Digital Initiatives Home About the Digital Initiatives Services Research and Development Metadata Reports Ask Questions Virgo Catalog
University of Virginia
University of Virginia Library
Digital Initiatives: Reports

Procedure for Selecting Pre-1923 Texts for Digitization

April 29, 2002

As put forth in the Library of Tomorrow report, the development of the Digital Library is an opportunity to bring all Library staff to a new level of understanding of library service in the twenty-first century. Policies relating to the selection of digital material have their roots in policies for traditional materials, but digital materials provide a host of complex issues, not the least of which are copyright and prioritizing, in light of limited resources for an expensive process. Therefore, it is important that selectors understand the issues surrounding digital creation, purchase, and harvesting so as to make informed decisions about digital collection building. In addition to asking selectors and Information Community coordinators to be responsible for allocating finite resources, involvement with digital selection will improve selectors' "ownership" of the Digital Library as they make decisions that build collections of digital teaching and research materials.

This procedure outlining text selection for digitization was developed by the Digital Contents Review Team (DCRT), the group that advises Digital Library Production Services (DLPS) on Library priorities for digitization. It addresses the criteria to be used for selecting books for digitization (in most, but not necessarily all, cases from our existing pre-1923 print collection), and outlines how to respond to faculty requests for digitizing books.

Assumptions
Digital Collection Building
Four Ways of Building Digital Collections
Responding to and Referring Faculty Requests
Faculty Without Funding
Faculty With Funding
Digital Page Allotments

Assumptions

Eight assumptions and guidelines govern the text selection procedure outlined here:

 1. The UVA Library will build a collection of digital materials that will support programmatic needs (both teaching and research) at the University of Virginia. Within this collection high priority materials will  meet at least one of the following criteria:
  •  Are unique to UVA or the region
  •  Gain added value by being digitized
  •  Have interdisciplinary interest
  •   Warrant reformatting due to condition and/or high use

Only books, which are out of copyright or for which we have gained permission to digitize, can be added to the collection; although there may also be instructional materials in copyright, which are included, with access limited to UVA users. Selection of these materials is made by the subject specialist in each area in collaboration with their faculty; or by an Information Community coordinator. The ECenters, subject specialists, and Information Community coordinators will work closely to provide materials requested for faculty projects, with subject specialists and Information Community coordinators responsible for "funding" these materials out of their annual page allocations (explained in the section below, Digital Page Allotments).

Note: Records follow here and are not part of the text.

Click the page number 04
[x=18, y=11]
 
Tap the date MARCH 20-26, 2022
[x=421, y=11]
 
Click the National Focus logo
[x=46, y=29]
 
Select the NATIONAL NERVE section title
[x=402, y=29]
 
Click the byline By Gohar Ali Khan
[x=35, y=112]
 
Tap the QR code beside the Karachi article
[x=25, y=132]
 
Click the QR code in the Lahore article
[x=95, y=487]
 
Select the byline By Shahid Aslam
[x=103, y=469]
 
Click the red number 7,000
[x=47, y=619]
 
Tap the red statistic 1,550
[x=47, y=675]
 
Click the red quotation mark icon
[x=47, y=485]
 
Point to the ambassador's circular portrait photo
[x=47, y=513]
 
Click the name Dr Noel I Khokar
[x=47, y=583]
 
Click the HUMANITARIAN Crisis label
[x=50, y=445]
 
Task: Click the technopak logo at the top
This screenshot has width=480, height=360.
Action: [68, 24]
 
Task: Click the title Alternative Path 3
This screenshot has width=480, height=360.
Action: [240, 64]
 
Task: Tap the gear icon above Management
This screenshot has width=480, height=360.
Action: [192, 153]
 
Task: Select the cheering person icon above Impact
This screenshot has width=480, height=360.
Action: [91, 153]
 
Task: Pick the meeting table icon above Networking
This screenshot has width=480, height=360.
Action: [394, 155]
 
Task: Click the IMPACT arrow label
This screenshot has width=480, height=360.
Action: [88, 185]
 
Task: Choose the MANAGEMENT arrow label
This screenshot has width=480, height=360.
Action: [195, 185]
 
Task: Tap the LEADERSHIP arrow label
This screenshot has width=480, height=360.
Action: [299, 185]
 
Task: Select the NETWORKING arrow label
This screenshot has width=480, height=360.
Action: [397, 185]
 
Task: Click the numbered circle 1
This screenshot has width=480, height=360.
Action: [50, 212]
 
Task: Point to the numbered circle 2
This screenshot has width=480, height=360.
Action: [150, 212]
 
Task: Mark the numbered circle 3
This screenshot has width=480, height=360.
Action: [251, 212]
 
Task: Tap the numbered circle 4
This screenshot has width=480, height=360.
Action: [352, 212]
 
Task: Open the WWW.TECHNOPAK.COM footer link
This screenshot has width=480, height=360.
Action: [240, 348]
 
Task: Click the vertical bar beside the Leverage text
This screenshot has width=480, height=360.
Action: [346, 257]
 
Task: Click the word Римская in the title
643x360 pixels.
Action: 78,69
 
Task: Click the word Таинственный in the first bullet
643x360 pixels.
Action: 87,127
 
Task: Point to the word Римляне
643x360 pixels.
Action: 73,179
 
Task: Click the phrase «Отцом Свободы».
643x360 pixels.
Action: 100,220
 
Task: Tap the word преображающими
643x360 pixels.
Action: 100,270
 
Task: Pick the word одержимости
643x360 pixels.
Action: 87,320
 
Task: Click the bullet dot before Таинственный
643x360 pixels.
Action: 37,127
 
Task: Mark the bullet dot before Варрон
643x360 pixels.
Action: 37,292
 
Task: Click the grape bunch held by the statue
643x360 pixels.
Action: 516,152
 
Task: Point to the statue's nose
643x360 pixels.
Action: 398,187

2. Once digitized, text may require multiple delivery options. A book may need to be searched, read or viewed on- or offline, analyzed, or printed. These multiple purposes underscore the importance of creating a flexible delivery schema. Ideally, digital text created locally should have page images associated with them. Likewise, page images should be accompanied by searchable text. But other options are available as outlined below in Four Ways of Building Digital Collections. 

3. The digitization of hand-written manuscripts and other Special Collections materials are not addressed by this procedure. These materials will require different workflows, as yet undeveloped, for the handling of fragile and rare materials and for materials that require transcription.  

4. The Library should follow emerging national interoperability standards as developed by the Digital Library Federation in order to be positioned to share data with other Digital Library institutions in the future.  

5. In the absence of a digital preservation policy, the Library should adopt the Digital Library Federation standard for digital masters until such time that a policy is developed locally. 

6. ARL's Copyright and Intellectual Property Strategy, still in development, will guide the Library's policies on access to copyrighted and licensed material. DLPS would like to be able to address digitizing works after 1923, but is unable to do so at the present time. The added complications of digitizing copyrighted texts may call for a different selection process and production model not yet developed or supportable. However, selectors or faculty may choose to do the legwork to obtain permission for copyrighted materials without DLPS support. 

7. Selection will be ongoing throughout the fiscal year, and DLPS will work on digitizing the selections throughout the year. Materials of a time-sensitive nature, however, will be digitized at the discretion of the DLPS Director as time and workflow permits. 

8. The digitization of all texts will be accomplished without despining or otherwise damaging books. 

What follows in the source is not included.